In 2004, Google published a very influential paper introducing the mapreduce framework to the world, which can break down an application into many parallel computing commands, massive datasets run across a large number of computing nodes. Today, mapreduce has become a highly popular infrastructure and programming model in the field of parallel distributed computing. It is the foundation of Apache hadoop, it is used by many well-known manufacturers to provide excellent data services for their customers. However, it was learned from the recent Google I/O conference in San Francisco that Google has abandoned the mapreduce framework and switched to a new Cloud analysis system called cloud dataflow. From Data Center KnowledgeYevgeniy sverdlikI published an article to introduce this. The following is the content organized by the editor according to the article.
The reason why Google abandoned mapreduce is probably that it is difficult to process the amount of data that Google is currently analyzing. Urs hölzle, Mountain View's senior vice president of technical infrastructure, said: once the data volume reaches Pb-level mapreduce, it will become hard to process. Hölzle gave a keynote speech at the Google I/O conference in San Francisco. He mentioned that he had stopped using mapreduce a few years ago.
For cloud dataflow, Google will provide it as a service on the cloud platform to developers, and these services do not have the extension restrictions like mapreduce. Hölzle said, "cloud dataflow is the result of more than a decade of analysis experience. It will be faster and more scalable than any other system on the market ".
"Cloud dataflow is a fully managed service that can be automatically optimized, deployed, managed, and expanded. It makes it easy for developers to create complex pipelines for batch processing and stream services using unified programming, "hölzle says.
All of these features that Google thinks cannot be processed on mapreduce: It is difficult to quickly , it requires many different technologies, batch processing is irrelevant to the stream, you also need to deploy and maintain the mapreduce cluster.
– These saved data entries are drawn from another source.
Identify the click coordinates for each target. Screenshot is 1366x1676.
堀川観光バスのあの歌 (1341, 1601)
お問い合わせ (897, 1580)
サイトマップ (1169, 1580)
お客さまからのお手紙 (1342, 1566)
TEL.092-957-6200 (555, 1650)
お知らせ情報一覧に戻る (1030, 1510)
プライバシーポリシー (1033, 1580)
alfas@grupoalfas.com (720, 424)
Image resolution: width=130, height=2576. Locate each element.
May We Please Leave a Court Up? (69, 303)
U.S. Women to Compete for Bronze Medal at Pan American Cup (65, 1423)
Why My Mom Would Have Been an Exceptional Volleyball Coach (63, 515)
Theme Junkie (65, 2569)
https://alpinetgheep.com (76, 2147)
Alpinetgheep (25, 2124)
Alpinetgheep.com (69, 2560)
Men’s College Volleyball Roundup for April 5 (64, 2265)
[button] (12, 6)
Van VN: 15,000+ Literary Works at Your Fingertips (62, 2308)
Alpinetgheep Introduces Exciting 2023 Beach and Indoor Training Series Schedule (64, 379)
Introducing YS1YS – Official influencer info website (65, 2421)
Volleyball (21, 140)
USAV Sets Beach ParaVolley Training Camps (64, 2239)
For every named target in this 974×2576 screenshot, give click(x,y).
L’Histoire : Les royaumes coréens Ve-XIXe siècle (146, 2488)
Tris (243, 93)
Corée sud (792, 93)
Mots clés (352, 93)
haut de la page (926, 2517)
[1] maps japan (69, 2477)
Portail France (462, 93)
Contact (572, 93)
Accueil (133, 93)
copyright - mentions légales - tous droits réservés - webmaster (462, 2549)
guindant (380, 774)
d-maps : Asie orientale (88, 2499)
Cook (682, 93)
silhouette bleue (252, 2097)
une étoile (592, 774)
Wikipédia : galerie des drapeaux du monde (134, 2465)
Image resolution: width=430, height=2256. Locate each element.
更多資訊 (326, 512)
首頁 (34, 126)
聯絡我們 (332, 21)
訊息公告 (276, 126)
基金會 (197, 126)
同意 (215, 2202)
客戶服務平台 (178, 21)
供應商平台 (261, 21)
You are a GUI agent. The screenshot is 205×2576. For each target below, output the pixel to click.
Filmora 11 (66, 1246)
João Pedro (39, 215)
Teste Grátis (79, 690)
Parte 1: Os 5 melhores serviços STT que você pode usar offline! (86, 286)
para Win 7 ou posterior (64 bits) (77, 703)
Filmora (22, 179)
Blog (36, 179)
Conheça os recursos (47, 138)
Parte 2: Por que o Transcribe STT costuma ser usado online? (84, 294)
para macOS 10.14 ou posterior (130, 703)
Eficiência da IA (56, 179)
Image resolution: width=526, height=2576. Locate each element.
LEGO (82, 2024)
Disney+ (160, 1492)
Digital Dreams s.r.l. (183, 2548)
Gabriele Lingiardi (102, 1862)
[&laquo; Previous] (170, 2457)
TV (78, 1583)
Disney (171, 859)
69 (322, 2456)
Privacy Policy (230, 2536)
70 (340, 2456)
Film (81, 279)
Hölzle also presented some other new services on Google's cloud platform in his keynote speech:
- Cloud saveIs an API that allows an application to save data of a single user on the cloud or elsewhere without any server code. Google PAAs (App Engine provided) Users and IAAs (compute engine provided) users can use this feature to build apps.
- Cloud debuggingThis allows developers to easily screen out bugs in software code deployed on multiple servers on the cloud.
- Cloud TracingProvides latency statistics between different groups (such as database service call latency) and analysis reports.
- Cloud monitoringIt is an intelligent monitoring system that is integrated with stackdriver (a cloud monitoring startup acquired by Google in December. This system monitors cloud infrastructure resources, such as disks and virtual machines, as well as the service level of Google services and a dozen open source software packages not provided by Google.